Exercise directions —
Identify each line in the entries below that contains the word "coordinates", and copy every such line in full.

──────── Records for processing ────────

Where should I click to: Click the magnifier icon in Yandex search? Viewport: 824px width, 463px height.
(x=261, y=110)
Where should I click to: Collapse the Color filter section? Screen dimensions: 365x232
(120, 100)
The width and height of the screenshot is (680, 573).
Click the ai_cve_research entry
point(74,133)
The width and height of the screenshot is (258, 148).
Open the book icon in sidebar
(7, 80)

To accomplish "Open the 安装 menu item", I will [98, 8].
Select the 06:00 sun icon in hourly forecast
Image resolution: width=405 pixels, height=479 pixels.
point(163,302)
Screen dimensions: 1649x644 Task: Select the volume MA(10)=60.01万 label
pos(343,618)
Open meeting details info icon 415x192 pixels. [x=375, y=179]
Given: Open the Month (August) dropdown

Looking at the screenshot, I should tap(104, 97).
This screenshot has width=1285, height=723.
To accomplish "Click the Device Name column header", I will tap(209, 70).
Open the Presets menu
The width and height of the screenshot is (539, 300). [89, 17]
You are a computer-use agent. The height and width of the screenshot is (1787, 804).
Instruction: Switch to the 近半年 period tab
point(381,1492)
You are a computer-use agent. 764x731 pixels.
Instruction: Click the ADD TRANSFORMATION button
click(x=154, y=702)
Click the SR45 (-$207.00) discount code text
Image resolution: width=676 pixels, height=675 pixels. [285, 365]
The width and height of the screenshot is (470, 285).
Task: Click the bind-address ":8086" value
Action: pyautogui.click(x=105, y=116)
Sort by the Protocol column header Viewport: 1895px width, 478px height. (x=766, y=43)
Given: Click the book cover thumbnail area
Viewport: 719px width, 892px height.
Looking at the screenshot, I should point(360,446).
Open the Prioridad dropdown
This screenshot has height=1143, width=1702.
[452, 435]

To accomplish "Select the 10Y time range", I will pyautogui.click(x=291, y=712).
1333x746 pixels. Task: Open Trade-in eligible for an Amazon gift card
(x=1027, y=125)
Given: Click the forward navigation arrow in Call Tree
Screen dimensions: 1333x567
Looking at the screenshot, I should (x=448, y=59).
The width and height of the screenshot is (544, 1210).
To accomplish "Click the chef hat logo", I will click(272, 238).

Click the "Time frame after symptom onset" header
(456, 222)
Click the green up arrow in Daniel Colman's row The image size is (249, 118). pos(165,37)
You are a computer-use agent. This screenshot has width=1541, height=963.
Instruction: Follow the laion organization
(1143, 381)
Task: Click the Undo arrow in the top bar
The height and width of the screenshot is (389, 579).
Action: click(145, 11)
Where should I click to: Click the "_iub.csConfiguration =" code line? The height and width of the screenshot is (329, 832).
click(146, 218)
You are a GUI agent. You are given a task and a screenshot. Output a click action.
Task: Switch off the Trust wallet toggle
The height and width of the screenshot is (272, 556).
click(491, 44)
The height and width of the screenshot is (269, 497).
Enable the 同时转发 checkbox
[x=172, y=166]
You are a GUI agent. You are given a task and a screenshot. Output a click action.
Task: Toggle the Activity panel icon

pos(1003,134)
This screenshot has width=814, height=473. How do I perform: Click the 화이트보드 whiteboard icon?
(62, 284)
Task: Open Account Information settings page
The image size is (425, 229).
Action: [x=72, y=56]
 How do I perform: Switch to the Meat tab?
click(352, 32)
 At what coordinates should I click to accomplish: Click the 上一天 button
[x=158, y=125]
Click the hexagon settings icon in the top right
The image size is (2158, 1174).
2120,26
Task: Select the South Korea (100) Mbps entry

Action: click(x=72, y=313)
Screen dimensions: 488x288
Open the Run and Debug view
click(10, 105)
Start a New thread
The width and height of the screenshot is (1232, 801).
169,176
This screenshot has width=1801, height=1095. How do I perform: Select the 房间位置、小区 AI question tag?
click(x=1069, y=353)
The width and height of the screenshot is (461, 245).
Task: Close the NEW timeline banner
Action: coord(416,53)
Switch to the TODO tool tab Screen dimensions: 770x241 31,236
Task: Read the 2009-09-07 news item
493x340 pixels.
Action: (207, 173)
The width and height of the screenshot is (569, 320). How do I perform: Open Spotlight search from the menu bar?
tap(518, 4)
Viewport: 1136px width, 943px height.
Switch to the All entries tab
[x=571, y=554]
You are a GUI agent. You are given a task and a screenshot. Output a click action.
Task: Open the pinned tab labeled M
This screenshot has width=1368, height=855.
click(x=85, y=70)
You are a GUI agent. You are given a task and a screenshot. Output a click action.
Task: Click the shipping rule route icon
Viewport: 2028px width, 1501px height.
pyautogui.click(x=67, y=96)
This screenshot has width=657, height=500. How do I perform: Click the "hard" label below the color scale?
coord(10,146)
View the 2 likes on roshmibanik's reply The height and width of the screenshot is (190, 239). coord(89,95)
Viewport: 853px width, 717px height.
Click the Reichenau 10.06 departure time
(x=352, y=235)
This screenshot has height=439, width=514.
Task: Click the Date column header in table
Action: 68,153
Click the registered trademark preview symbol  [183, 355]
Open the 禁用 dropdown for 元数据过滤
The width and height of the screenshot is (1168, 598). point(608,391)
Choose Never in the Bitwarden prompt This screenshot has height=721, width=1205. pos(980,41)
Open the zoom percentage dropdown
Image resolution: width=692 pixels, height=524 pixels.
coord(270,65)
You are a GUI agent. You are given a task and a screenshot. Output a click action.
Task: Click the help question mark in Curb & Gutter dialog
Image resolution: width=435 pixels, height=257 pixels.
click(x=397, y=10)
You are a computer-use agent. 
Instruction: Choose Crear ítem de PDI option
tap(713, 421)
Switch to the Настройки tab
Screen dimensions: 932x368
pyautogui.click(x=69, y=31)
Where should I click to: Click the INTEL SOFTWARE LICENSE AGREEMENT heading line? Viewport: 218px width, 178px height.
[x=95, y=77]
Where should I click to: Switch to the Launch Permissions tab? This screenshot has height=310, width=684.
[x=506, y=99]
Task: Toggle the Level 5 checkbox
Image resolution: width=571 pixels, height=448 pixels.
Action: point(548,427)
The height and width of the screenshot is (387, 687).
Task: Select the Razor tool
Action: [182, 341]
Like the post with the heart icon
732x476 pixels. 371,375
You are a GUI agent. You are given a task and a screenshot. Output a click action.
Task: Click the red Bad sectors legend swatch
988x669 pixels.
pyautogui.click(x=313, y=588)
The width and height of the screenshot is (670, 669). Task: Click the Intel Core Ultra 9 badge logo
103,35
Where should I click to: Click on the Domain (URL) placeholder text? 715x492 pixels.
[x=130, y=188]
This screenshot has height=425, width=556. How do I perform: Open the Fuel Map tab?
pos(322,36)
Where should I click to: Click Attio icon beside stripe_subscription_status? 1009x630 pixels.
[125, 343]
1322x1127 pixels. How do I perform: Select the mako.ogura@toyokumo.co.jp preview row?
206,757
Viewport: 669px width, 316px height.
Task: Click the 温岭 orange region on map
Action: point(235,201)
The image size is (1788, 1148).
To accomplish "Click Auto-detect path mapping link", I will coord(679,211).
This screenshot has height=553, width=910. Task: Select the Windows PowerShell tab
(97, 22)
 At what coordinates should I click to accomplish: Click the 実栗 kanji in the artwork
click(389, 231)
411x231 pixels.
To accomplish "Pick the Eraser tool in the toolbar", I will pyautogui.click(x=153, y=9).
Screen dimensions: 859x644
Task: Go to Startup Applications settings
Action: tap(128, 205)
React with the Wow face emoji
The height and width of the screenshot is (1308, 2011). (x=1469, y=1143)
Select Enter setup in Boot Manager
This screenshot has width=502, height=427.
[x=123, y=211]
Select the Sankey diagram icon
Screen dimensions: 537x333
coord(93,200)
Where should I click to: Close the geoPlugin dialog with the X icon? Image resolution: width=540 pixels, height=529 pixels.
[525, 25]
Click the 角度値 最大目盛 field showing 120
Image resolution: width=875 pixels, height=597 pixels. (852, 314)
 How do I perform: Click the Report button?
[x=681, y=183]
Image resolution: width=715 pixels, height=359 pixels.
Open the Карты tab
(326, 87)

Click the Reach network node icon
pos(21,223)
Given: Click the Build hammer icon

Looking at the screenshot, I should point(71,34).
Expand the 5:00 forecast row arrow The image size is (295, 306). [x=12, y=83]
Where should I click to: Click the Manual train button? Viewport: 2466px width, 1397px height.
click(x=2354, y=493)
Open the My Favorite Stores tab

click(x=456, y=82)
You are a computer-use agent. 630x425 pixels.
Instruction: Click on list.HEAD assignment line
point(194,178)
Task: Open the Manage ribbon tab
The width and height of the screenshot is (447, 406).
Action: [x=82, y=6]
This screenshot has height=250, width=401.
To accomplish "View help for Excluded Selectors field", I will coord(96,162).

────────

Task response —
 At what coordinates should I click to accomplish: Click the 上一天 button
 At what coordinates should I click to accomplish: Click the 実栗 kanji in the artwork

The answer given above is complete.